[Start of Attachment]

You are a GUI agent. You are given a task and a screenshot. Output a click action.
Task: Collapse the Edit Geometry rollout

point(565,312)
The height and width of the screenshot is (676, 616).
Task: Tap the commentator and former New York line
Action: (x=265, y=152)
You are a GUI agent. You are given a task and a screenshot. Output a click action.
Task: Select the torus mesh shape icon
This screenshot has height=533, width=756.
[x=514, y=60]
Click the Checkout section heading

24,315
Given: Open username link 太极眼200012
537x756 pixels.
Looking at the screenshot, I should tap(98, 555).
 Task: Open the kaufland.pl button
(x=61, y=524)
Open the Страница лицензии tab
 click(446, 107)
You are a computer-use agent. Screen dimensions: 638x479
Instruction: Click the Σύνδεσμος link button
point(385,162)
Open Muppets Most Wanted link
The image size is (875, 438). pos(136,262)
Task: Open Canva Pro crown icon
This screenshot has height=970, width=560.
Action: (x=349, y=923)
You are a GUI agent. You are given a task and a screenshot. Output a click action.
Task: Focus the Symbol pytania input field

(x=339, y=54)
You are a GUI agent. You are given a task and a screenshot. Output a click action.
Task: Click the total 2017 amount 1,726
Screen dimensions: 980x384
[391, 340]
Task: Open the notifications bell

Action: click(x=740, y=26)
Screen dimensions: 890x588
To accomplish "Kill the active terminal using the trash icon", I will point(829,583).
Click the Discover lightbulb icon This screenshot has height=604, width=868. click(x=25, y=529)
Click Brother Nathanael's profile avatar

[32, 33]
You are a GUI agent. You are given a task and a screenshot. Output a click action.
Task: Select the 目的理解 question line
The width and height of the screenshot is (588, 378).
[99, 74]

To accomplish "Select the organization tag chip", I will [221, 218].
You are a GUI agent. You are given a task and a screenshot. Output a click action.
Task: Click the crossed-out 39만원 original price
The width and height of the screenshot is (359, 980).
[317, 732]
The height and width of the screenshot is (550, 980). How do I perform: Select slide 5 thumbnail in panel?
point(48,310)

[End of Attachment]

- Exercise brief: This exercise requires an exact copy of all the records.

- Expected answer:
You are a GUI agent. You are given a task and a screenshot. Output a click action.
Task: Collapse the Edit Geometry rollout

point(565,312)
The height and width of the screenshot is (676, 616).
Task: Tap the commentator and former New York line
Action: (x=265, y=152)
You are a GUI agent. You are given a task and a screenshot. Output a click action.
Task: Select the torus mesh shape icon
This screenshot has height=533, width=756.
[x=514, y=60]
Click the Checkout section heading

24,315
Given: Open username link 太极眼200012
537x756 pixels.
Looking at the screenshot, I should tap(98, 555).
 Task: Open the kaufland.pl button
(x=61, y=524)
Open the Страница лицензии tab
 click(446, 107)
You are a computer-use agent. Screen dimensions: 638x479
Instruction: Click the Σύνδεσμος link button
point(385,162)
Open Muppets Most Wanted link
The image size is (875, 438). pos(136,262)
Task: Open Canva Pro crown icon
This screenshot has height=970, width=560.
Action: (x=349, y=923)
You are a GUI agent. You are given a task and a screenshot. Output a click action.
Task: Focus the Symbol pytania input field

(x=339, y=54)
You are a GUI agent. You are given a task and a screenshot. Output a click action.
Task: Click the total 2017 amount 1,726
Screen dimensions: 980x384
[391, 340]
Task: Open the notifications bell

Action: click(x=740, y=26)
Screen dimensions: 890x588
To accomplish "Kill the active terminal using the trash icon", I will point(829,583).
Click the Discover lightbulb icon This screenshot has height=604, width=868. click(x=25, y=529)
Click Brother Nathanael's profile avatar

[32, 33]
You are a GUI agent. You are given a task and a screenshot. Output a click action.
Task: Select the 目的理解 question line
The width and height of the screenshot is (588, 378).
[99, 74]

To accomplish "Select the organization tag chip", I will [221, 218].
You are a GUI agent. You are given a task and a screenshot. Output a click action.
Task: Click the crossed-out 39만원 original price
The width and height of the screenshot is (359, 980).
[317, 732]
The height and width of the screenshot is (550, 980). How do I perform: Select slide 5 thumbnail in panel?
point(48,310)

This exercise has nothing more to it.